Mortgage lending remains tight compared to historical norms, and lending could tighten even further as the government takes steps to lessen its role in the market, according to a recent report by Moody’s Analytics and the Urban Institute.
While the report concedes “underwriting does not appear overly tight in terms of debt-to-income or loan-to-value ratios,” the report’s authors said the credit scores required to obtain a mortgage loan today are abnormally high.
Not only is the average credit score of a GSE-backed loan today about 50 points higher than that of a GSE loan pre-crisis, but also the researchers pointed out, “Households with high scores today earned them during a tough economic period with high unemployment, weak stock prices, and declining house values.”
“In contrast, households had a much easier time obtaining high credit scores in the late 1990s and the early 2000s,” they said.
On the other hand, current debt-to-income ratios average between 35 and 45 percent, just slightly higher than the 30 percent average of pre-crisis days, according to the report.

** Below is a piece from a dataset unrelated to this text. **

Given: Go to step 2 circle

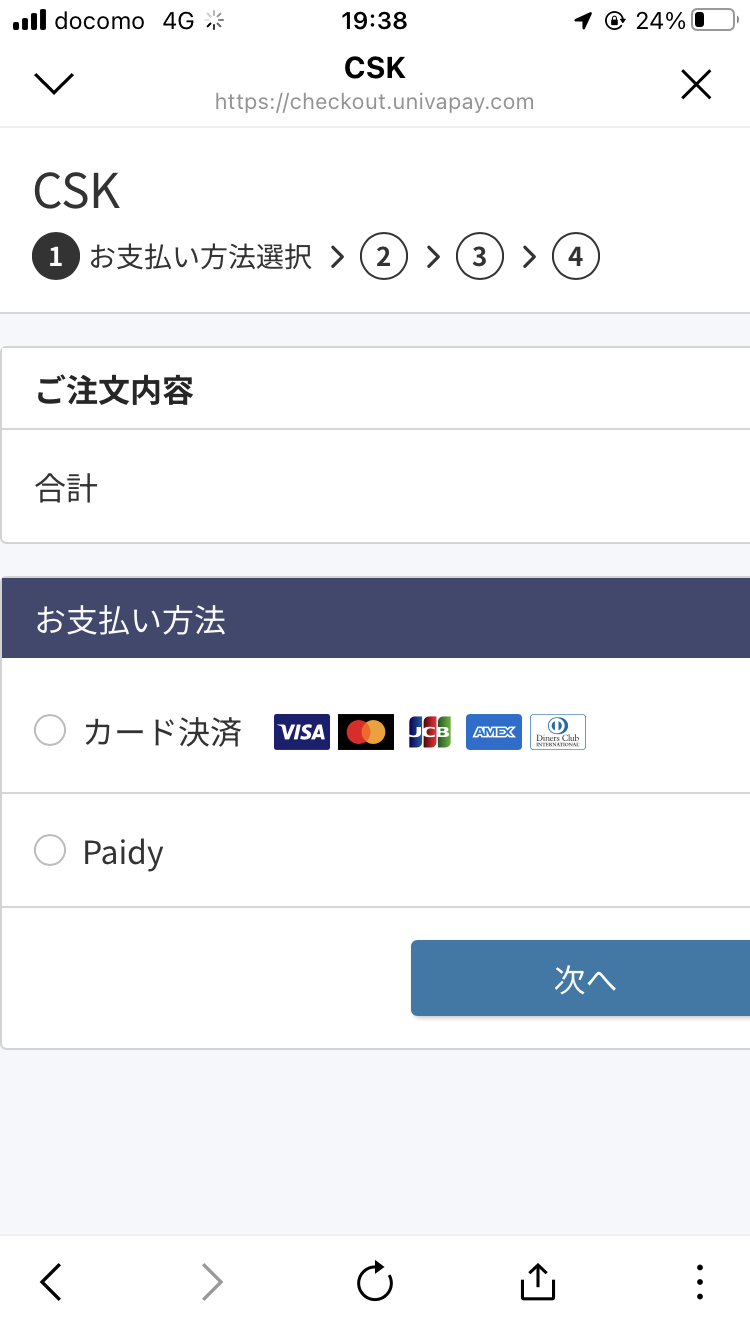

Loan-to-value ratios today average between 85 and 90 percent, again just slightly higher than pre-crisis average of 75 to 80 percent.

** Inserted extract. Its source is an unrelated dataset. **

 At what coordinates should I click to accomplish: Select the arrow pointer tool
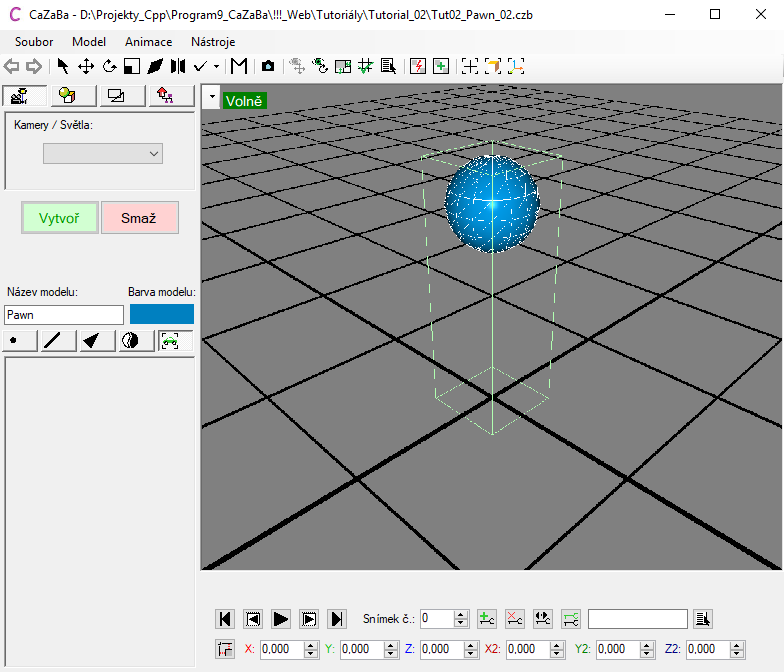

Looking ahead, the researchers say, “Some impending moves by Fannie and Freddie and possibly the FHA will tighten the credit box further.”
For example, the GSEs are increasing their down payment requirement from 3 percent to 5 percent and reducing the loan amounts they will accept. The Federal Housing Administration (FHA) is likely take similar measures, according to the report.
“Reducing Fannie and Freddie’s outsize role in the mortgage market is ultimately desirable, but will significantly tighten the credit box and impair the housing and economic recoveries if private mortgage lenders are not able to fill the void when that contraction occurs,” the report said.
“[I]t will clearly be important for policymakers to ensure that as they curb government lending they shrink its market share, not the size of the market,” the analysts stated.